A Tory revolt was underway today as Theresa May unveiled energy price controls that placed an absolute cap on bills.
Business Secretary Greg Clark is publishing draft laws today in a bid to force regulator Ofgen to toughen up its own plans to protect consumers. The Government plans place a maximum bill on standard rate tariffs and will stop price increases on 18 million customer accounts for three years.
But ex-Tory minister John Penrose – who organised a lobby of 213 MPs from across the Commons to demand a price cap – said Mrs May’s plan would ‘throttle competition’. Mr Penrose said a relative price cap, where standard tariffs are tied to a firm’s cheapest deals, would maintain competition while stopping rip off deals.
Just a handful of Tory rebels could doom Mrs May’s draft laws if they fail to win Labour’s support.
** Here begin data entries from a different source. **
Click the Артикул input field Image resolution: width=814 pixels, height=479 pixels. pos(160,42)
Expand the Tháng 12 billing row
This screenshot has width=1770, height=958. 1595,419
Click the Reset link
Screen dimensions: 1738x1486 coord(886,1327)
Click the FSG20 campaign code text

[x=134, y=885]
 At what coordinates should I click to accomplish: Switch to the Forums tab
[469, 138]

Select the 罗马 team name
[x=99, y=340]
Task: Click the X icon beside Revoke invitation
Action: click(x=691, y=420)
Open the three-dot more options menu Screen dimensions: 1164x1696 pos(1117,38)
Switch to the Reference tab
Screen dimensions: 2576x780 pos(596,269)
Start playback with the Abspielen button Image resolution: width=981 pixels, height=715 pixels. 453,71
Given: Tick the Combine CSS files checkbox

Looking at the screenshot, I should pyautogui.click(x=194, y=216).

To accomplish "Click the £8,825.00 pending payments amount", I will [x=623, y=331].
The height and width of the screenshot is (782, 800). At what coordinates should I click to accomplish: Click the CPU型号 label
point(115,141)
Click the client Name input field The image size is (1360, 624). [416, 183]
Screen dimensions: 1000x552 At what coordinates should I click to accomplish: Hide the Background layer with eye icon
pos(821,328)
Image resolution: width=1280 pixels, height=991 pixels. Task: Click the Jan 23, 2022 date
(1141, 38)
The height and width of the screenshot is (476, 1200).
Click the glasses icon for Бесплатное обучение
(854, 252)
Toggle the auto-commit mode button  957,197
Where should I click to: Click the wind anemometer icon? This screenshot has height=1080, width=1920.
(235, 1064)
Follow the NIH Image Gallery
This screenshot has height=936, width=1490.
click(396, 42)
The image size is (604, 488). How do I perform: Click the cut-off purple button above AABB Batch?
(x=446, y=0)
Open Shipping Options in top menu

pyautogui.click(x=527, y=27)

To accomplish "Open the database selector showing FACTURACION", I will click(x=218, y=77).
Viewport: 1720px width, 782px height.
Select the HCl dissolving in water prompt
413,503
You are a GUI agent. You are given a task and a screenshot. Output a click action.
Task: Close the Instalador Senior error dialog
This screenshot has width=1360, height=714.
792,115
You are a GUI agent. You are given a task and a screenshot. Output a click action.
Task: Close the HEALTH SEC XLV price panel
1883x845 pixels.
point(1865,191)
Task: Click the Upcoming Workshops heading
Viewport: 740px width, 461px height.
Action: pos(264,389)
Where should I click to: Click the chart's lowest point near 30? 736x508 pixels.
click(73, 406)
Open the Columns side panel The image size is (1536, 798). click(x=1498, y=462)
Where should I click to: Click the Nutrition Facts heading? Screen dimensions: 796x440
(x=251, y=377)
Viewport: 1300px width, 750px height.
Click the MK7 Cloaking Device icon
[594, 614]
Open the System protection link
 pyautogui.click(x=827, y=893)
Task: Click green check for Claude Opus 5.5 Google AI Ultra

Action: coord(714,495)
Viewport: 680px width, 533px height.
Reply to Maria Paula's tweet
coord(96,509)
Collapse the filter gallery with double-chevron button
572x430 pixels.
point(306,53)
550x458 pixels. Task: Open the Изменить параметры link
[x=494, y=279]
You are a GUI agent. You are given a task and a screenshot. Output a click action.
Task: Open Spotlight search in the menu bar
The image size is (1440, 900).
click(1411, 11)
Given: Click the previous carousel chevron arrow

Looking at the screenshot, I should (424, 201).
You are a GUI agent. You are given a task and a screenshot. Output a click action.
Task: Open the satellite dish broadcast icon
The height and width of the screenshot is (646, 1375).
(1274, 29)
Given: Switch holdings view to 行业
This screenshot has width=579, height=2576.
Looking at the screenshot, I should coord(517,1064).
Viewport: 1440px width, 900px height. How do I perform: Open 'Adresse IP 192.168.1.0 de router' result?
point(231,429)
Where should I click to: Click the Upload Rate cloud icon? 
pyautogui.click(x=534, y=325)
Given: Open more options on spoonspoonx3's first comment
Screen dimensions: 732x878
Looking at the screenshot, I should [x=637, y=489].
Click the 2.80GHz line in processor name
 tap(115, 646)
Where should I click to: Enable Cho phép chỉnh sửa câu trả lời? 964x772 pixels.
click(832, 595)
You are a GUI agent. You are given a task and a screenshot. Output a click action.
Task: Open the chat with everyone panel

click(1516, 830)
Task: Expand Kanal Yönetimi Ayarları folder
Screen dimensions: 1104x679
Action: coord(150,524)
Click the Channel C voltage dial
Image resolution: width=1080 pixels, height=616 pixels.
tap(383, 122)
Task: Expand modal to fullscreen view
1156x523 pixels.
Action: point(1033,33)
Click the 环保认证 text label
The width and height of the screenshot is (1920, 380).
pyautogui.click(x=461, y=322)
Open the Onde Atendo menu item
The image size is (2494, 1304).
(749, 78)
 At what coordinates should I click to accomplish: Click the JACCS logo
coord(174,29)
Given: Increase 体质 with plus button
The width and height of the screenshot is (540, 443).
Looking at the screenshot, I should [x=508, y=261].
Jeremy Corbyn’s party wants much tougher controls.
Announcing her draft plans today, Mrs May said, “I have been clear that our broken energy market has to change – it has to offer fairer prices for millions of loyal customers who have been paying hundreds of pounds too much.”
A temporary relative price cap puts the customer in charge, so energy firms compete to offer the best, most creative and attractive deals, Mr. Penrose said.
“An absolute cap would throttle competition, be out of date as soon as the wholesale price of gas goes up or down, and energy firms would spend more time lunching their regulators than delighting their customers.”